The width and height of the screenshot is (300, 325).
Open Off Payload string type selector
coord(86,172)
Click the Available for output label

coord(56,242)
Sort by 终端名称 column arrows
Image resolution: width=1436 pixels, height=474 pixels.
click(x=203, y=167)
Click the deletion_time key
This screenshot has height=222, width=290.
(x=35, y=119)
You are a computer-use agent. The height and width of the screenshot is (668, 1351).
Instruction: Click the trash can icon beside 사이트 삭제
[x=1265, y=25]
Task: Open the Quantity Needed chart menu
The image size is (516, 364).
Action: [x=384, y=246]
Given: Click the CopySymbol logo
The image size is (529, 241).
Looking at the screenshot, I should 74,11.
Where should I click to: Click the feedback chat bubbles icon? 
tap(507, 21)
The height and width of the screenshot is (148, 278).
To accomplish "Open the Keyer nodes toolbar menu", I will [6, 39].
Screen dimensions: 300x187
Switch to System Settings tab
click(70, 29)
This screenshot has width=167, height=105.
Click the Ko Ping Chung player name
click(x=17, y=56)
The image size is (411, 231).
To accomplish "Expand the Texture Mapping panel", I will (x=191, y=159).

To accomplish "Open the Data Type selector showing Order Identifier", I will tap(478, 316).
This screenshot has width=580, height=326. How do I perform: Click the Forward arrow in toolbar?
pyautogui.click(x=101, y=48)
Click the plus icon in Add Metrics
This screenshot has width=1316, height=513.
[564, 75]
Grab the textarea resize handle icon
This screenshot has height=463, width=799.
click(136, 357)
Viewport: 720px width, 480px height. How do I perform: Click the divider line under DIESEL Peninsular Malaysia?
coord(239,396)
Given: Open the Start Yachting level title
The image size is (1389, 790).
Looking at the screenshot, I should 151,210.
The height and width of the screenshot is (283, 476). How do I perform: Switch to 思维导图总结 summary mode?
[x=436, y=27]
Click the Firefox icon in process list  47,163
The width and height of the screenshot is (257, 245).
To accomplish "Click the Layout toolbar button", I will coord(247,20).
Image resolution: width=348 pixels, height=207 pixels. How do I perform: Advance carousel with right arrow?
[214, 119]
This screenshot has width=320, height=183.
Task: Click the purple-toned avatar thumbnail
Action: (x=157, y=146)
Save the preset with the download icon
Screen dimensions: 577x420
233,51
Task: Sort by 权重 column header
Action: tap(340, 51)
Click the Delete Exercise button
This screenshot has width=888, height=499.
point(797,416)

● ● ● ● ● ● ●

=== Problem details ===
Give back every entry, word for word.

=== Finished task ===
The width and height of the screenshot is (300, 325).
Open Off Payload string type selector
coord(86,172)
Click the Available for output label

coord(56,242)
Sort by 终端名称 column arrows
Image resolution: width=1436 pixels, height=474 pixels.
click(x=203, y=167)
Click the deletion_time key
This screenshot has height=222, width=290.
(x=35, y=119)
You are a computer-use agent. The height and width of the screenshot is (668, 1351).
Instruction: Click the trash can icon beside 사이트 삭제
[x=1265, y=25]
Task: Open the Quantity Needed chart menu
The image size is (516, 364).
Action: [x=384, y=246]
Given: Click the CopySymbol logo
The image size is (529, 241).
Looking at the screenshot, I should 74,11.
Where should I click to: Click the feedback chat bubbles icon? 
tap(507, 21)
The height and width of the screenshot is (148, 278).
To accomplish "Open the Keyer nodes toolbar menu", I will [6, 39].
Screen dimensions: 300x187
Switch to System Settings tab
click(70, 29)
This screenshot has width=167, height=105.
Click the Ko Ping Chung player name
click(x=17, y=56)
The image size is (411, 231).
To accomplish "Expand the Texture Mapping panel", I will (x=191, y=159).

To accomplish "Open the Data Type selector showing Order Identifier", I will tap(478, 316).
This screenshot has width=580, height=326. How do I perform: Click the Forward arrow in toolbar?
pyautogui.click(x=101, y=48)
Click the plus icon in Add Metrics
This screenshot has width=1316, height=513.
[564, 75]
Grab the textarea resize handle icon
This screenshot has height=463, width=799.
click(136, 357)
Viewport: 720px width, 480px height. How do I perform: Click the divider line under DIESEL Peninsular Malaysia?
coord(239,396)
Given: Open the Start Yachting level title
The image size is (1389, 790).
Looking at the screenshot, I should 151,210.
The height and width of the screenshot is (283, 476). How do I perform: Switch to 思维导图总结 summary mode?
[x=436, y=27]
Click the Firefox icon in process list  47,163
The width and height of the screenshot is (257, 245).
To accomplish "Click the Layout toolbar button", I will coord(247,20).
Image resolution: width=348 pixels, height=207 pixels. How do I perform: Advance carousel with right arrow?
[214, 119]
This screenshot has width=320, height=183.
Task: Click the purple-toned avatar thumbnail
Action: (x=157, y=146)
Save the preset with the download icon
Screen dimensions: 577x420
233,51
Task: Sort by 权重 column header
Action: tap(340, 51)
Click the Delete Exercise button
This screenshot has width=888, height=499.
point(797,416)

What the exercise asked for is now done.